- **JOB**:
Print every line of the records below word for word, changing nothing.

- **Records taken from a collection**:
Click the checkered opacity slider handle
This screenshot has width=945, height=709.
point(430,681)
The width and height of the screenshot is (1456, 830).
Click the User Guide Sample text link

- **ANSWER TO THE TASK**:
Click the checkered opacity slider handle
This screenshot has width=945, height=709.
point(430,681)
The width and height of the screenshot is (1456, 830).
Click the User Guide Sample text link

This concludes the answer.